Voilà pourquoi certains analystes n'ont pas manqué [es] de parler de cette tragédie en mettant le mot « accident » entre guillemets. L’un d’entre eux est l’anthropologue Javier Torres Seoane. Il a mentionné d’autres accidents qui auraient pu être évités :

En el país de la informalidad llamar “accidente” a un hecho que se produce por el incumplimiento de los standares de seguridad -sea el incendio de camión cisterna de GLP, la muerte de dos trabajadores de McDonald's o los miles de muertos en nuestras carreteras- es un insulto a la inteligencia y una manera de contribuir a que sigan ocurriendo.

Au pays de l'économie informelle, qualifier d'« accident » un fait dû au non respect des normes de sécurité est une insulte à l'intelligence humaine et une façon de maintenir le statu quo. Cela s'applique aussi bien à l'incendie du camion citerne qui transportait du GPL, qu'au décès de deux employés de McDonald's ou aux milliers de morts sur nos routes.

En décembre 2019, deux jeunes employés de McDonald’s à Lima sont morts électrocutés à cause des mauvaises conditions des équipements électriques sur leur lieu de travail.

Plusieurs internautes ont déploré l’indifférence des autres entreprises privées face à la tragédie :

Où sont les grandes entreprises ? Les restaurants de luxe ? Les chefs ? Où sont les grandes surfaces ? Qu’attendent-ils pour aider les victimes de VES ? Sachez que les personnes les plus humbles sont celles qui rendent service. L’aide de chacun est nécessaire. Nous sommes face à une tragédie nationale !

Un élan de solidarité pour sauver les victimes

Les autorités ont lancé des appels au don de sang dans plusieurs hôpitaux de Lima. De nombreuses personnes ont rapidement répondu à cette requête. Le Brésil et les États-Unis ont fait don de 48 000 centimètres de tissus humains destinés aux brûlés. À Lima, de longues files d’attente se sont formées. Elles étaient composées de personnes prêtes à donner leur sang bénévolement :

#EsSaludInforma : ? Attention ! Pour donner votre sang, vous pouvez vous rapprocher des hôpitaux Edgardo Rebagliati et Guillermo Almenara pour que nous puissions aider les personnes touchées par la déflagration d’un camion citerne à Villa El Salvador.

Voici les prérequis : ⬇

Nous adressons nos remerciements aux donneurs de sang volontaires qui se sont montrés solidaires des victimes de la tragédie de Villa El Salvador.
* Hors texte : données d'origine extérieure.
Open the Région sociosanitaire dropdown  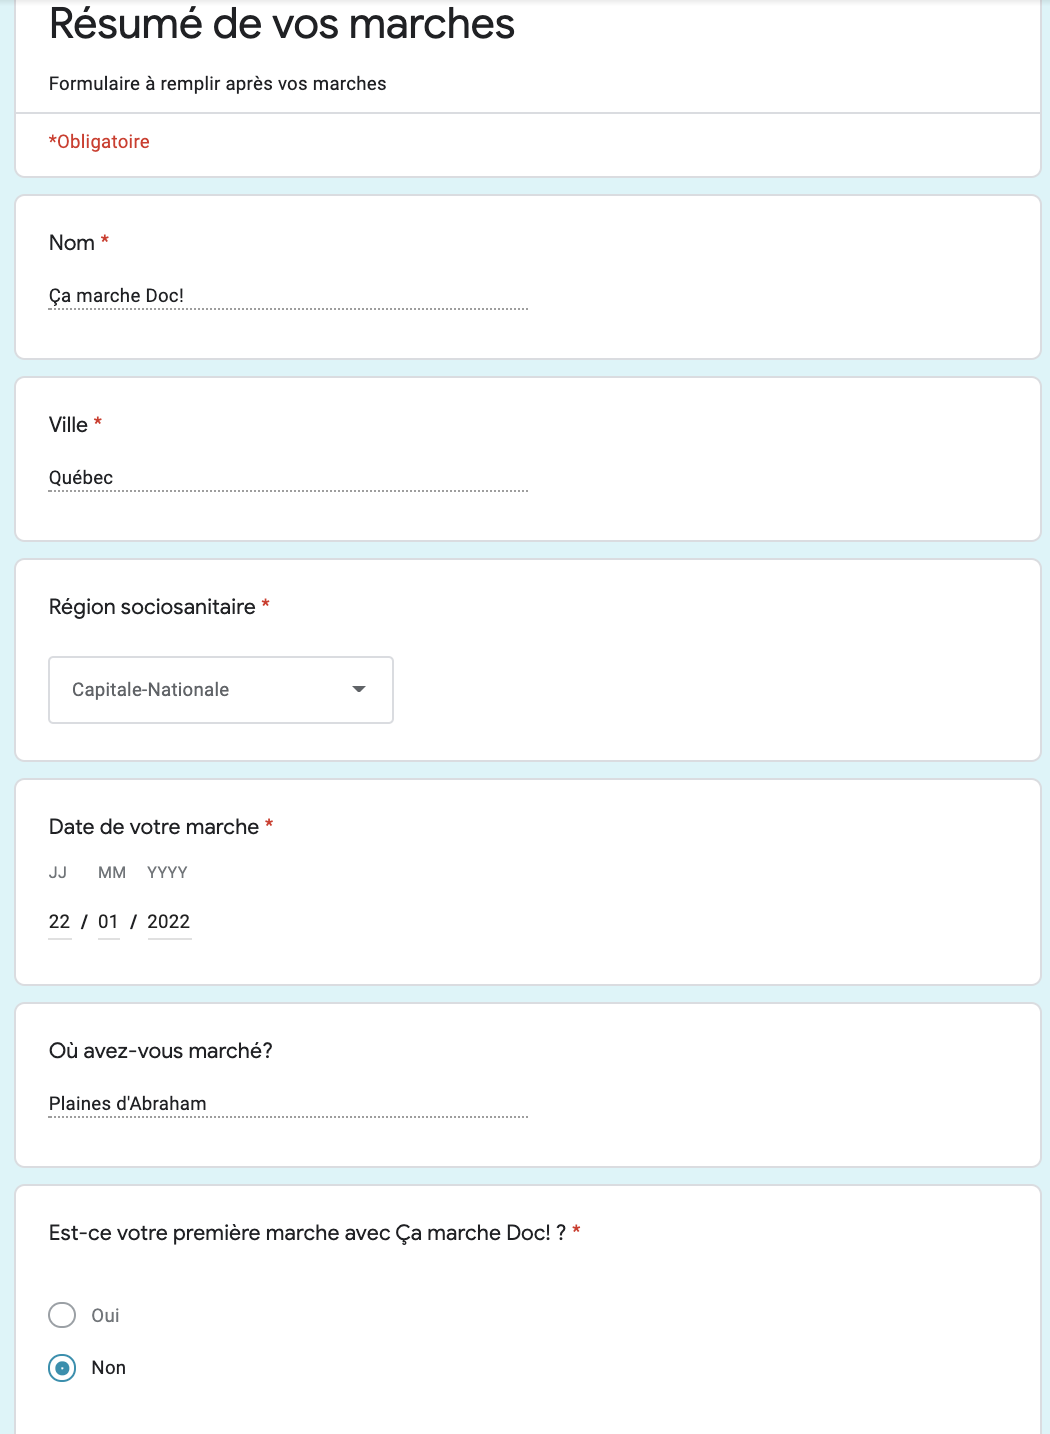click(221, 690)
Nous avons déjà reçu 39 donneurs volontaires !

Cette tragédie s’est produite trois jours avant les élections législatives anticipées, tenues le dimanche 26 janvier 2020. Celles-ci avaient été annoncées par le président Martín Vizcarra, suite à la dissolution du Parlement prononcée le 30 septembre 2019. Elles se sont déroulées dans l’indifférence générale de la population.